Audit Logging
FORGE provides automatic activity logging that records all significant actions in your application. Every create, update, delete, login, and logout event is captured with full context, enabling compliance auditing, debugging, and security monitoring.
Overview
The audit system captures structured records of user actions along with before/after state snapshots, request metadata, and user identification. Audit logs are immutable -- once written, they cannot be modified or deleted through the application.
Database Schema
The audit_logs table stores all activity records:
| Column | Type | Description |
|---|---|---|
id | UUID | Primary key |
user_id | UUID (nullable) | Acting user's ID (null for system or API key actions) |
user_email | VARCHAR(255) | Denormalized user email for fast display |
api_key_id | UUID (nullable) | API key used for the action (if applicable) |
action | VARCHAR(20) | Action type: created, updated, deleted, login, logout |
resource_type | VARCHAR(100) | Model or resource name (e.g., user, content) |
resource_id | VARCHAR(100) | Affected resource primary key |
old_values | JSONB | State before the change (for updates and deletes) |
new_values | JSONB | State after the change (for creates and updates) |
ip_address | VARCHAR(45) | Client IP address (supports IPv4 and IPv6) |
user_agent | TEXT | Client user agent string |
url | VARCHAR(2000) | Request URL that triggered the action |
created_at | TIMESTAMP | When the event occurred |
Example Record
{
"id": "550e8400-e29b-41d4-a716-446655440000",
"user_id": "user-uuid-123",
"user_email": "admin@example.com",
"api_key_id": null,
"action": "updated",
"resource_type": "content",
"resource_id": "content-uuid-456",
"old_values": {
"title": "Old Title",
"is_active": false
},
"new_values": {
"title": "New Title",
"is_active": true
},
"ip_address": "192.168.1.100",
"user_agent": "Mozilla/5.0...",
"url": "/api/admin/contents/content-uuid-456",
"created_at": "2025-01-15T10:30:00Z"
}TIP
The old_values and new_values columns only contain the fields that changed, not the entire record. This keeps storage efficient and makes it easy to see exactly what was modified.
Automatic Logging
Audit logs are generated automatically on CRUD operations. There is no need to manually instrument your handlers -- the system intercepts write operations and records the relevant data.
Logged Actions
| Action | Trigger | old_values | new_values |
|---|---|---|---|
created | A new record is inserted | -- | All fields |
updated | An existing record is modified | Changed fields (before) | Changed fields (after) |
deleted | A record is removed | All fields | -- |
login | A user successfully authenticates | -- | -- |
logout | A user ends their session | -- | -- |
Denormalized User Email
The user_email field is stored directly on the audit record so that log entries remain readable even if the user account is later deleted or modified. This avoids JOIN queries when displaying the audit log.
Admin Interface
The admin panel provides a filterable audit log viewer:
- User Filter -- Filter by the acting user's email or ID
- Action Filter -- Show only specific action types (created, updated, deleted, login, logout)
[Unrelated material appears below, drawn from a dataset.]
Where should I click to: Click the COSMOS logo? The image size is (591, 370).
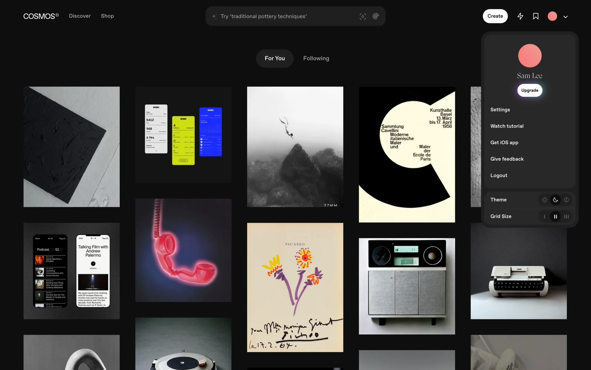41,16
- Resource Type Filter -- Filter by model name (e.g., only show
contentchanges) - Date Range -- Filter events within a specific time period
- Detail View -- Expand an entry to see full old/new value diffs
WARNING
Audit logs are immutable. The admin interface provides read-only access. There are no update or delete operations available for audit records through the application.
Retention Policy
Audit log retention is configurable to manage database growth:
# forge.yaml
audit:
retention_days: 365 # Keep logs for 1 year
cleanup_schedule: daily # Run cleanup job dailyWhen the cleanup job runs, records older than the configured retention period are permanently deleted from the database.
WARNING
Ensure your retention policy complies with your organization's regulatory requirements. Some industries require audit logs to be retained for a minimum number of years.
API Key Attribution
When an action is performed via an API key rather than a user session, the api_key_id field is populated instead of user_id. This allows you to track which third-party integration made a specific change.
{
"user_id": null,
"user_email": null,
"api_key_id": "api-key-uuid-789",
"action": "created",
"resource_type": "content",
"resource_id": "content-uuid-101"
}Querying Audit Logs
Backend
// Get all changes to a specific resource
let logs = audit_service.get_for_resource("content", content_id).await?;
// Get all actions by a specific user
let logs = audit_service.get_for_user(user_id).await?;
// Get recent login events
let logs = audit_service.get_by_action("login", page, per_page).await?;TIP
For high-traffic applications, consider indexing the audit_logs table on (resource_type, resource_id) and (user_id, created_at) for efficient querying.